§ Task requirements: Copy out the data below from the line containing "This screenshot has width=1494, height=812." to the line containing "Where should I click to: Open", both lines included, with all images left out.

§ Records for this task:
==================================================

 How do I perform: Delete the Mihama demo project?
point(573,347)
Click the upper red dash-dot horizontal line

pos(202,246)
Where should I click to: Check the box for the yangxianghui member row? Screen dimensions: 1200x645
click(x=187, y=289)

==================================================

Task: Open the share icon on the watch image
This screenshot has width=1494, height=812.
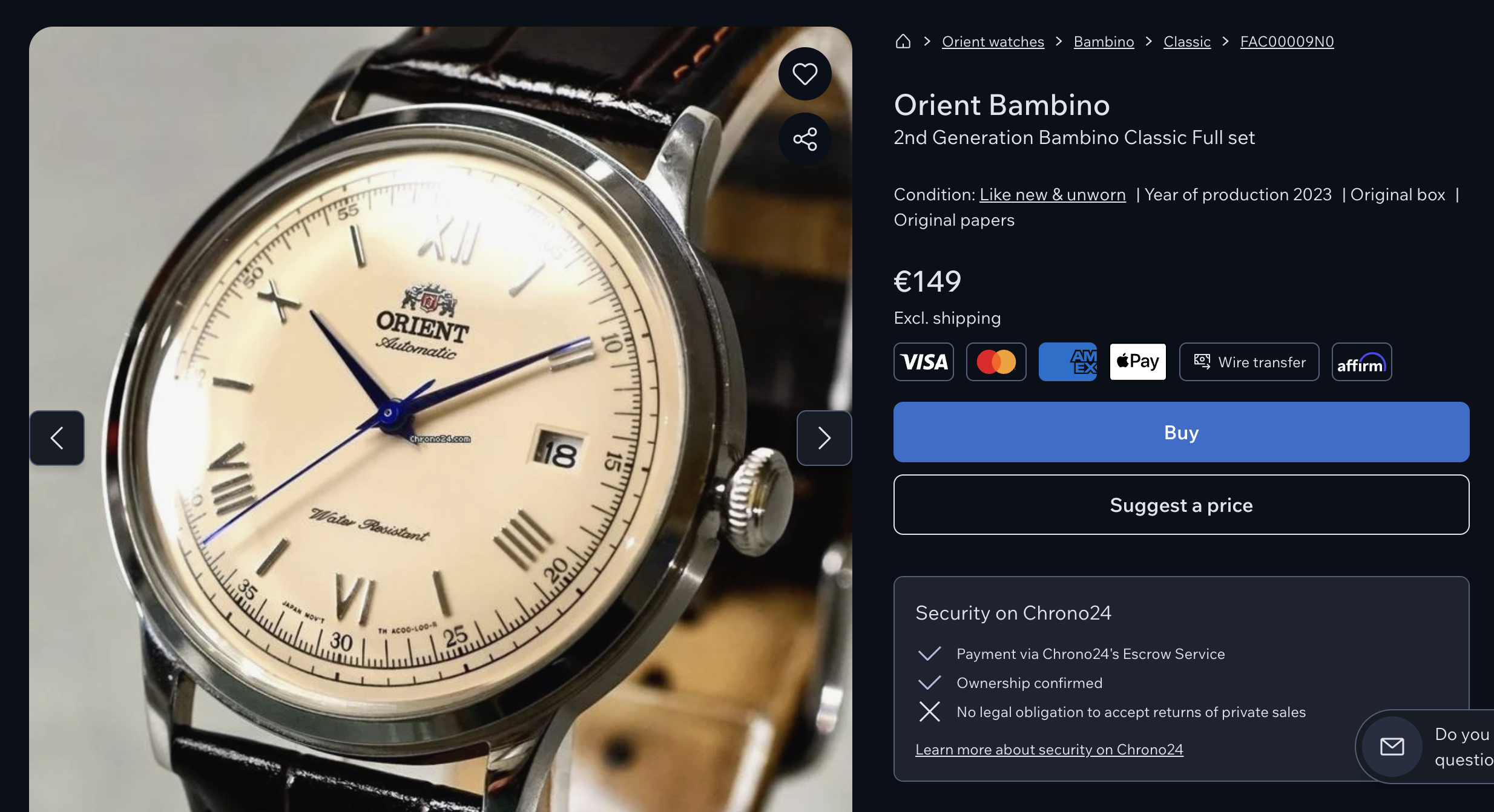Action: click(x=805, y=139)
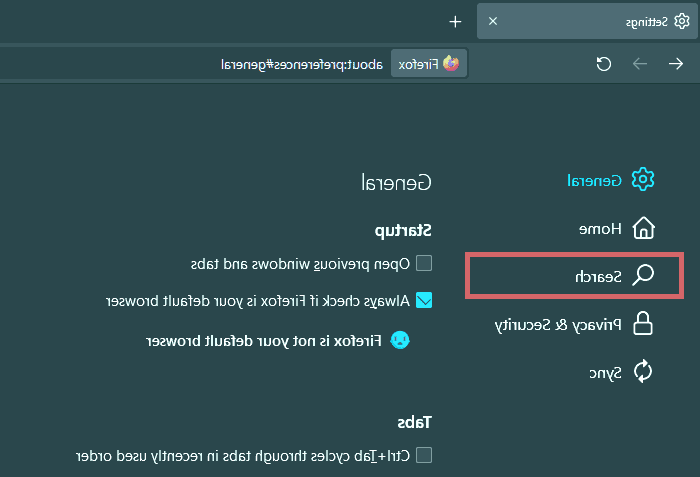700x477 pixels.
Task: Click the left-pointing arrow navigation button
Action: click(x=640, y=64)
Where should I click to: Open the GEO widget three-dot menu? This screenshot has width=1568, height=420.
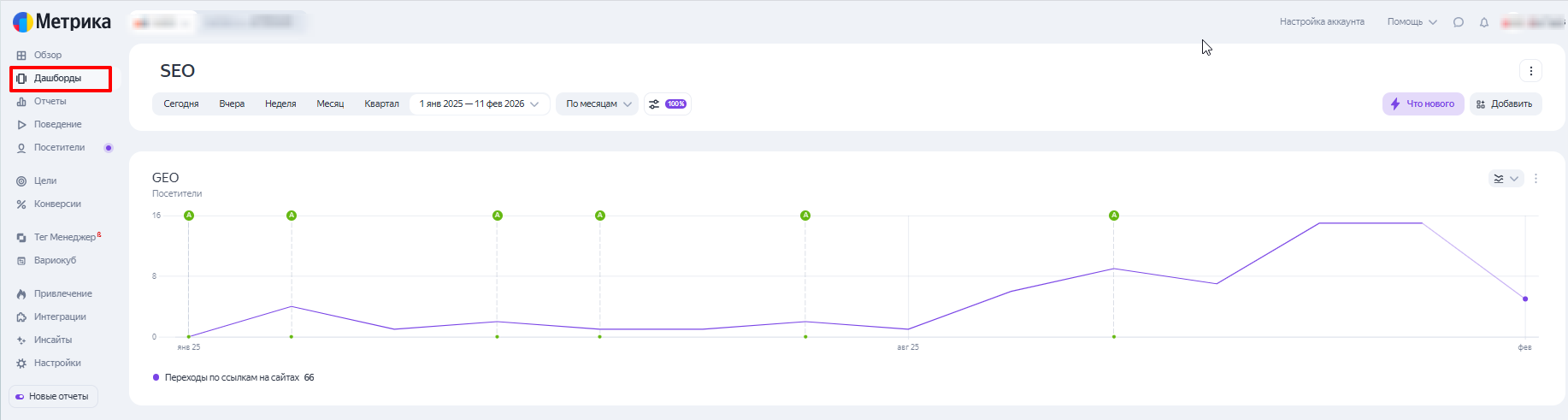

==================================================

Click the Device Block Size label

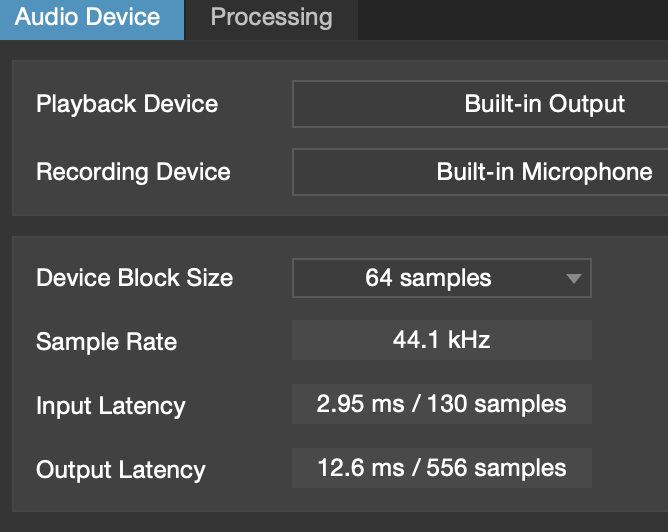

==================================================

§ Exercise answer:
This screenshot has width=1494, height=812.
Action: click(x=805, y=139)
700x477 pixels.
Task: Click the left-pointing arrow navigation button
Action: click(x=640, y=64)
Where should I click to: Open the GEO widget three-dot menu? This screenshot has width=1568, height=420.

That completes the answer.